EXERCISE: Could you write out, exactly and with no pictures, every line from the one containing "The image size is (753, 694)." through the last line of the entries?

DATA:
-- -- --

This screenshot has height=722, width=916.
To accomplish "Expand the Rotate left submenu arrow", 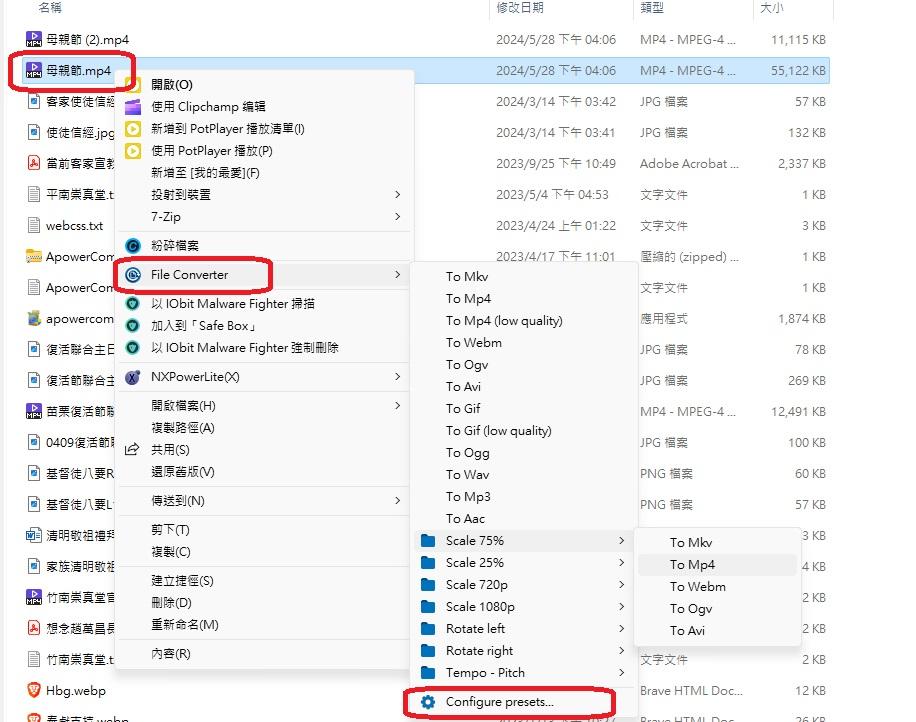I will click(621, 629).
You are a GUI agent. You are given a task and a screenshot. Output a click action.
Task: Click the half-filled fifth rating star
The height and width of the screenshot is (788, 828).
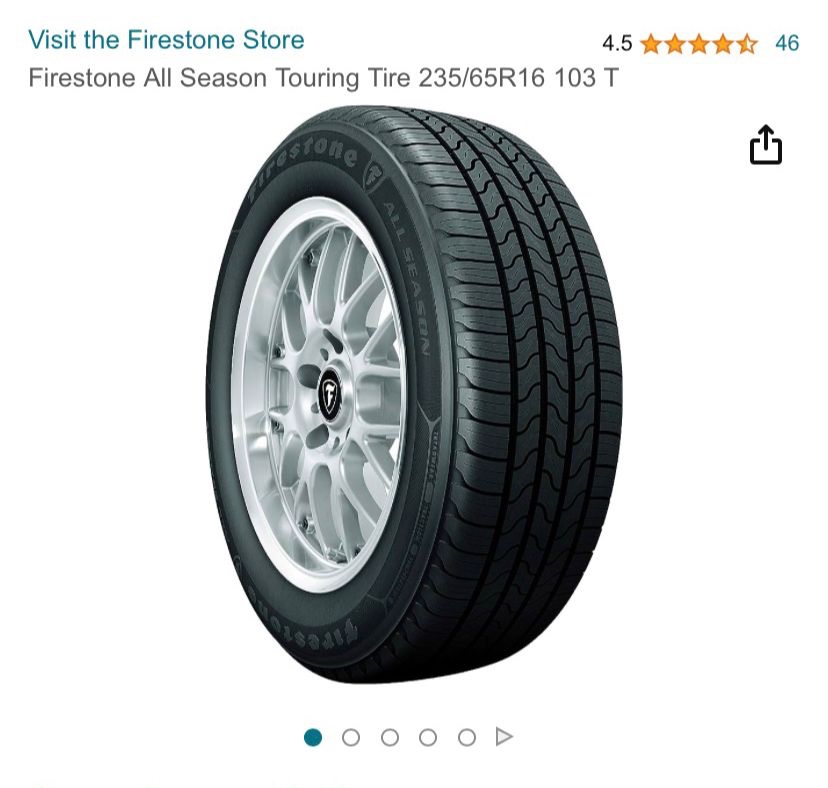[x=747, y=44]
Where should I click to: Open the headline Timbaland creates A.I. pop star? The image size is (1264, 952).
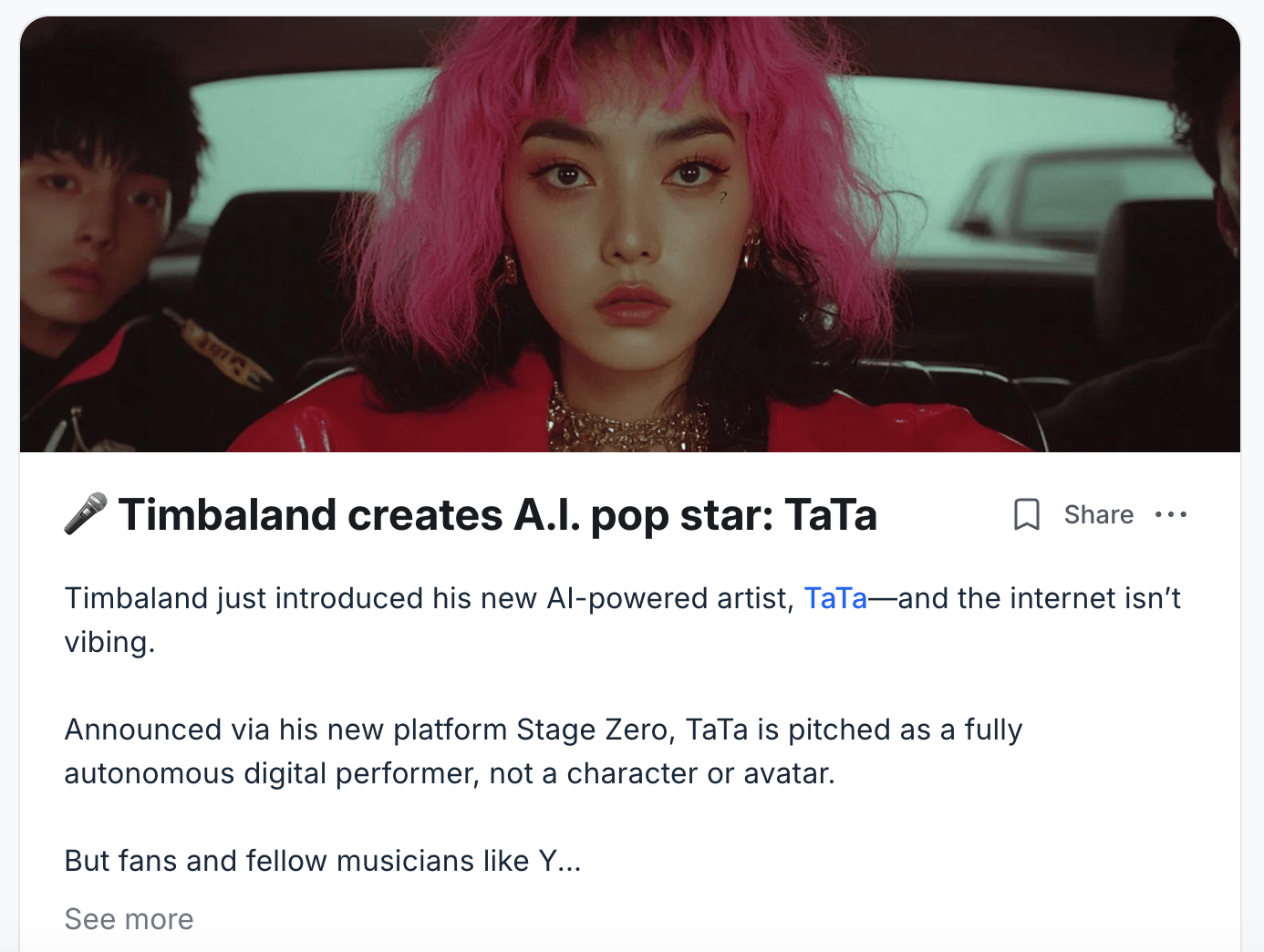click(x=498, y=514)
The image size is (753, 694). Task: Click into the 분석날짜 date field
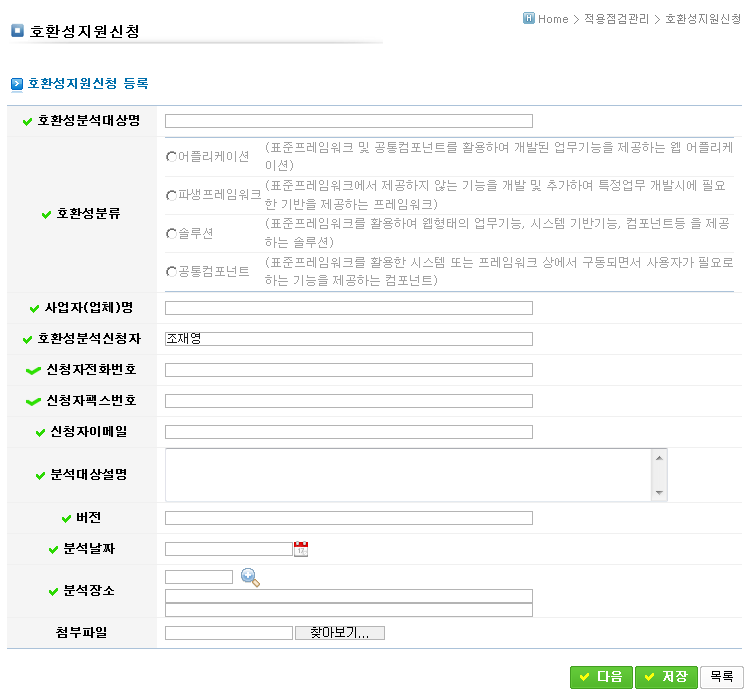[x=228, y=549]

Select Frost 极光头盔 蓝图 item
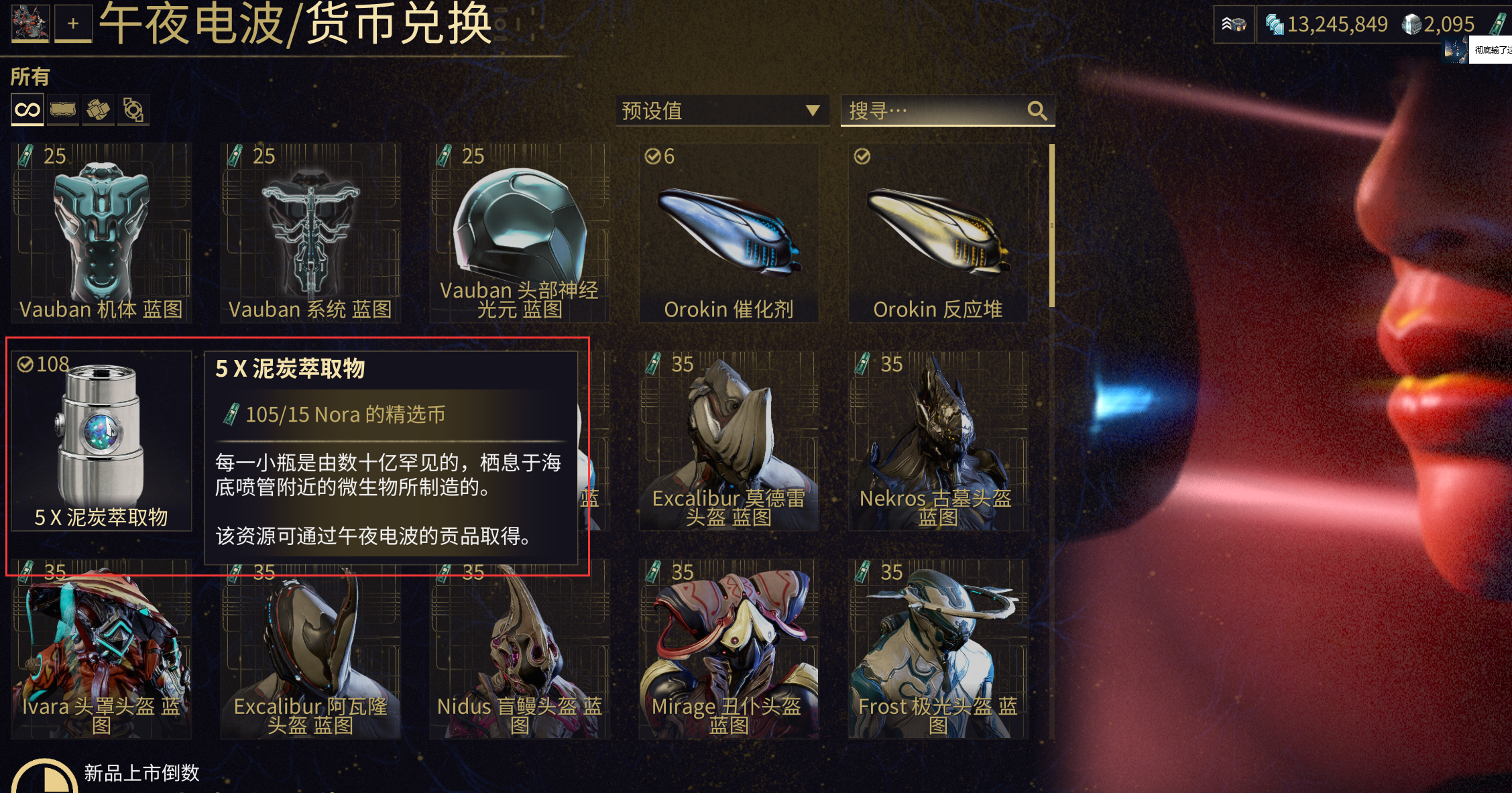pyautogui.click(x=938, y=649)
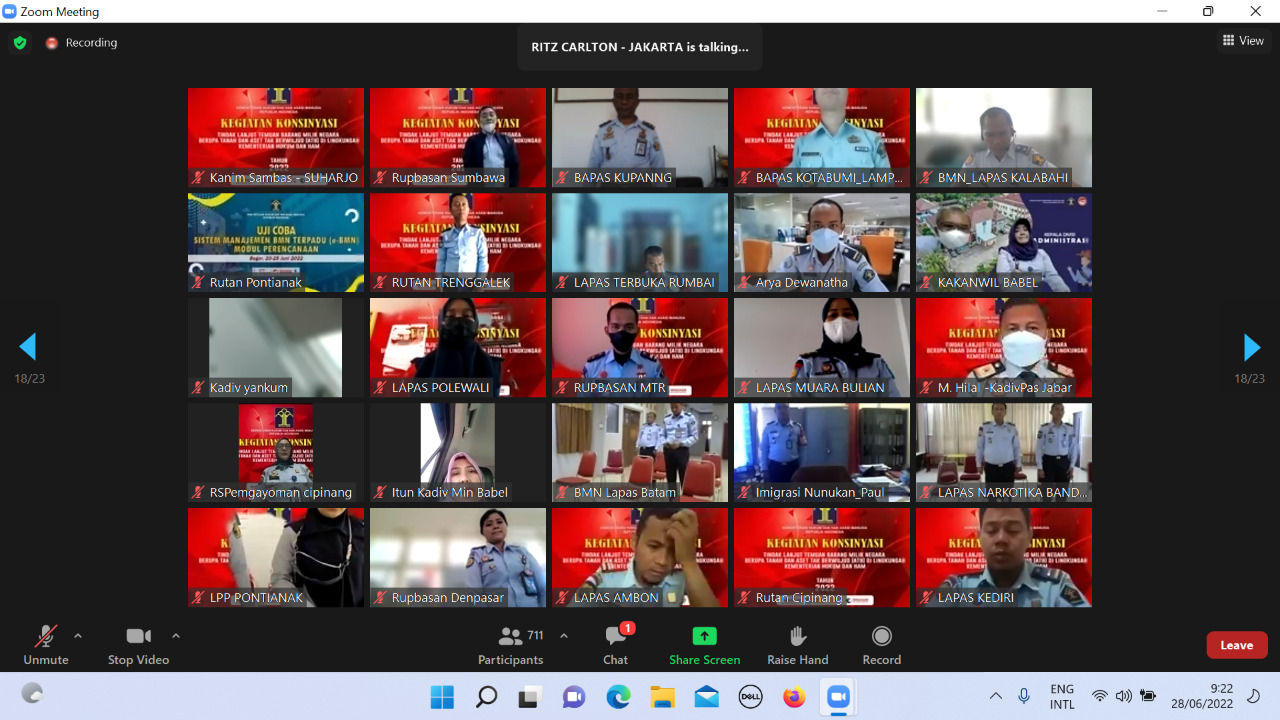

-- -- --

WRITTEN SOLUTION:
The image size is (753, 694). Task: Click into the 분석날짜 date field
[x=228, y=549]

Select Frost 极光头盔 蓝图 item
pyautogui.click(x=938, y=649)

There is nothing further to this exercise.